───── Provided text
Vermonters Burn Medical Bills To Protest Governor's Single-Payer Decision

Vermonters Burn Medical Bills To Protest Governor's Single-Payer Decision

Activists gathered Thursday at Vermont's state Capitol to protest Gov. Peter Shumlin's (D) decision to drop the state's planned conversion to a single-payer health care system, according to The Associated Press.

Shumlin said on Wednesday that it was "not the right time" to enact single-payer health care, three years after he signed Act 48, a bill aimed at establishing universal insurance coverage by 2017. At the time, Shumlin said that a new single-payer system, to be called Green Mountain Care, would help control health care costs. The governor now says that he could not justify the projected tax increases associated with the plan and that the federal government hadn't provided enough funding to make the transition feasible.

To demonstrate their anger over his decision, activists burned medical bills they said they could not pay and delivered a plate of burnt toast to Shumlin's office, suggesting that his political career had been irreparably tarnished.
──────────
__Check your understanding__:
a) Answer these questions using the article on Vermont's single-payer decision:
(i) On what day did activists gather at the state Capitol?
(ii) What name was planned for the new single-payer system?
(iii) What did activists deliver to Shumlin's office?
b) Copy the passage of the article on Vermont's single-payer decision from "Shumlin said on" to "been irreparably tarnished.", keeping every word and punctuation mark unchanged.
───── Supplied records
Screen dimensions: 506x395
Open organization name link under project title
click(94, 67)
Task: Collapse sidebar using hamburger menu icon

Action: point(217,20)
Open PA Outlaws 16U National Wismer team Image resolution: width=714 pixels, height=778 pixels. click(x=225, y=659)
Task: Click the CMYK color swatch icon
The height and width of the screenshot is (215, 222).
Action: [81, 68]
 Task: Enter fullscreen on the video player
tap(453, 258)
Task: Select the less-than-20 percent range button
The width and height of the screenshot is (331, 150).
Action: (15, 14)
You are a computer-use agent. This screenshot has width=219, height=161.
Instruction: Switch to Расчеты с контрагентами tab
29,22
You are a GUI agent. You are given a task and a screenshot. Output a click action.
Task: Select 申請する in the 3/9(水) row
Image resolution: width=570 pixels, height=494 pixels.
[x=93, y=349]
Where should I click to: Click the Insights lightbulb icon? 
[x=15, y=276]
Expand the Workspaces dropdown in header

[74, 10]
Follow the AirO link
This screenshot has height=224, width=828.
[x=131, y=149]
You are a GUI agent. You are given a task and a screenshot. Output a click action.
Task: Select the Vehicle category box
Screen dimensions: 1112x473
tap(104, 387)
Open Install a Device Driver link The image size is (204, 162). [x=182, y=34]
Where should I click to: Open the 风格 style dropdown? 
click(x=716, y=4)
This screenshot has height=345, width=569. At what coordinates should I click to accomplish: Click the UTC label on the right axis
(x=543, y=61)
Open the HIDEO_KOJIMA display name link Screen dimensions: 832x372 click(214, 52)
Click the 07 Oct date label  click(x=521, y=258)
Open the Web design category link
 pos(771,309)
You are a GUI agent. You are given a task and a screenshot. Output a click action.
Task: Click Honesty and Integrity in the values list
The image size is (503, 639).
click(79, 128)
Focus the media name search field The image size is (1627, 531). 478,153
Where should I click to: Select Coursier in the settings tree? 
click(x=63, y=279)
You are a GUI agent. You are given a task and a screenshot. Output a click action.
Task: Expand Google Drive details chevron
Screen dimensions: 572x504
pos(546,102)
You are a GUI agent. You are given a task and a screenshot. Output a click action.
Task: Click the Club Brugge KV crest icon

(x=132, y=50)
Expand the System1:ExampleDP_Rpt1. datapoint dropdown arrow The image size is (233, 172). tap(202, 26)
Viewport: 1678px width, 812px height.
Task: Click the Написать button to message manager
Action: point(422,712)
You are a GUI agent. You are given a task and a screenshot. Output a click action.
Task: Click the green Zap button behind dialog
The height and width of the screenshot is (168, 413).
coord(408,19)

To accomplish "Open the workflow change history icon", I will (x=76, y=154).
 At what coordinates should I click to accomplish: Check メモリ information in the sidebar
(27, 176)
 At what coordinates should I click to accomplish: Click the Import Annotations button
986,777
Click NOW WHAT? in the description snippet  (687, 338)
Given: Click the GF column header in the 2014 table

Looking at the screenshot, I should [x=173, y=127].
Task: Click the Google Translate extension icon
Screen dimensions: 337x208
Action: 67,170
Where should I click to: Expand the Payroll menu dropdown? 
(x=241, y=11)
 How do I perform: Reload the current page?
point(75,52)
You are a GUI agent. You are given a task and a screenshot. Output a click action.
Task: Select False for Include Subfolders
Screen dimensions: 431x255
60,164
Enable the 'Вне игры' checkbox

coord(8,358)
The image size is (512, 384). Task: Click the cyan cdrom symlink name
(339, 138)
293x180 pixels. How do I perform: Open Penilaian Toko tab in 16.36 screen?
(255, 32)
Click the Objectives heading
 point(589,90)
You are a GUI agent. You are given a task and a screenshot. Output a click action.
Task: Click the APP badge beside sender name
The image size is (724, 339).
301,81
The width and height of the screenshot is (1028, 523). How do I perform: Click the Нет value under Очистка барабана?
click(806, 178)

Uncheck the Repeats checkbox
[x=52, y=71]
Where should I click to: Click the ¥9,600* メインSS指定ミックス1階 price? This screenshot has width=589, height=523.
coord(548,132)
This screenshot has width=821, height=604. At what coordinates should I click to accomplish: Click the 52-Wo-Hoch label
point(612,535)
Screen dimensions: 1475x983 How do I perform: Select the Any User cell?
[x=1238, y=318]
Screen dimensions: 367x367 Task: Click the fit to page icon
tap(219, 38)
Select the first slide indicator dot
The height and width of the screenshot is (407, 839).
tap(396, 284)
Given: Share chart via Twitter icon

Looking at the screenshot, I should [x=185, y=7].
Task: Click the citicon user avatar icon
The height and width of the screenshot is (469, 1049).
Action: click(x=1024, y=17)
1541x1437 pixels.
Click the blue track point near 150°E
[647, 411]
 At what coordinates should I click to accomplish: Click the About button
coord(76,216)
──────────
__Solutions for each task__:
a)
(i) Thursday
(ii) Green Mountain Care
(iii) A plate of burnt toast

b)
Shumlin said on Wednesday that it was "not the right time" to enact single-payer health care, three years after he signed Act 48, a bill aimed at establishing universal insurance coverage by 2017. At the time, Shumlin said that a new single-payer system, to be called Green Mountain Care, would help control health care costs. The governor now says that he could not justify the projected tax increases associated with the plan and that the federal government hadn't provided enough funding to make the transition feasible.

To demonstrate their anger over his decision, activists burned medical bills they said they could not pay and delivered a plate of burnt toast to Shumlin's office, suggesting that his political career had been irreparably tarnished.